**Directions**: I'd like the data beneath this line reproduced exactly, without any of its images.
= Beginning of Section =
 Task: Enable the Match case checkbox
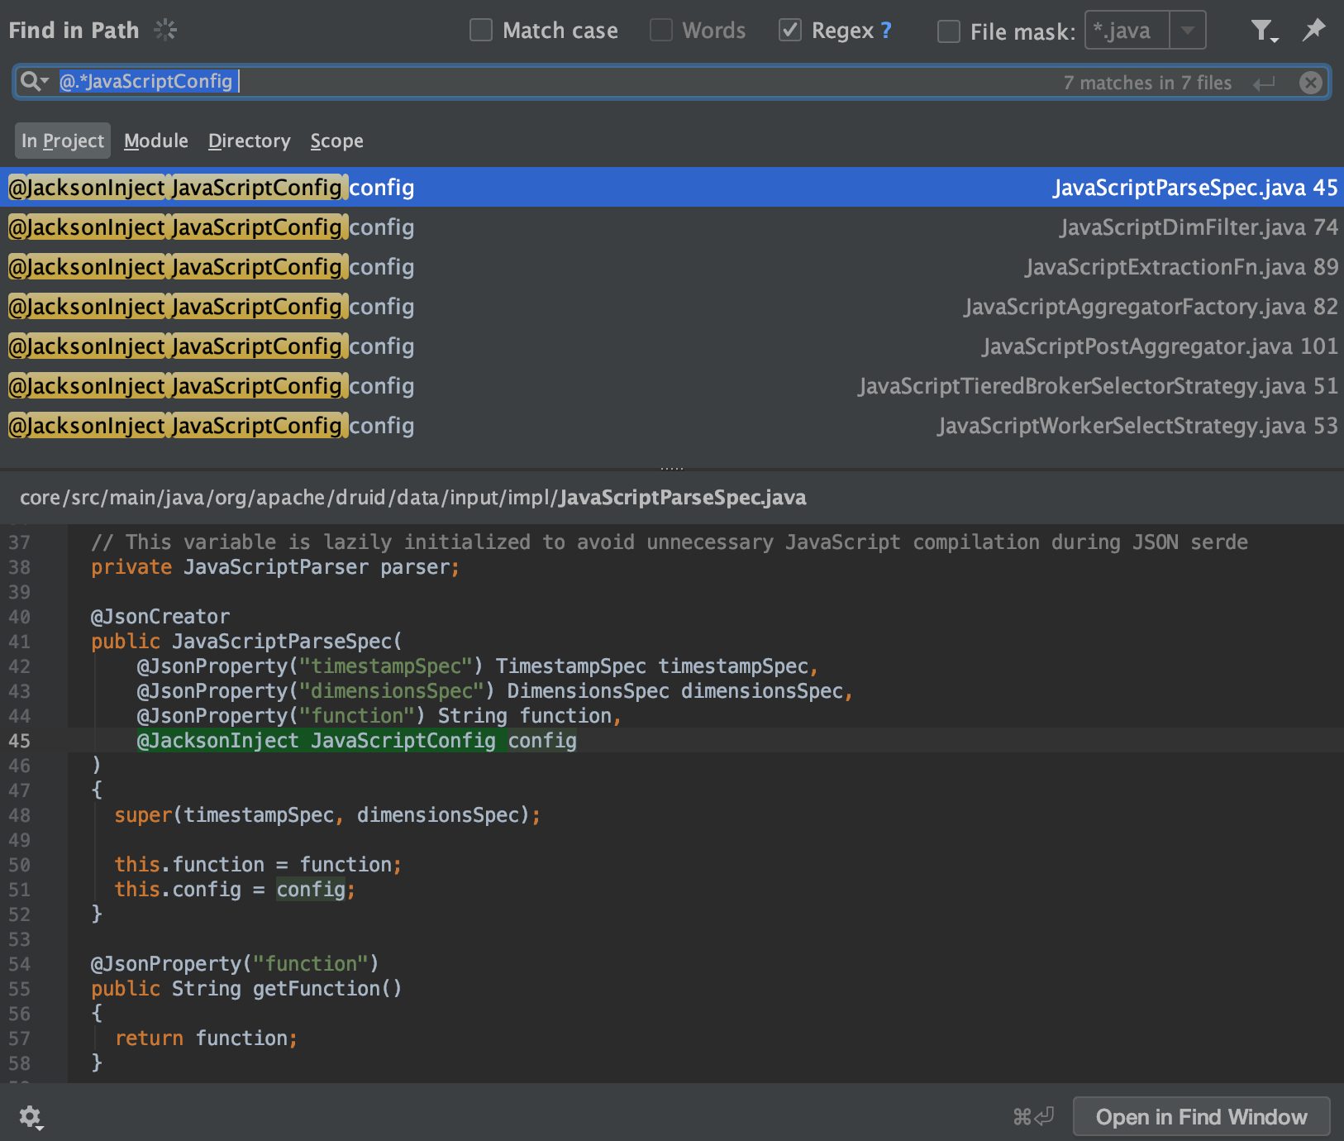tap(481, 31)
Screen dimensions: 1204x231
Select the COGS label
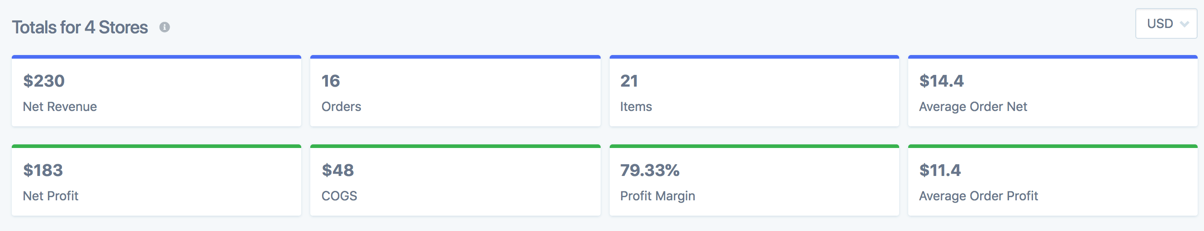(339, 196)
= End of Section =
**The completed task**:
 Task: Enable the Match case checkbox
tap(481, 31)
Screen dimensions: 1204x231
Select the COGS label
(339, 196)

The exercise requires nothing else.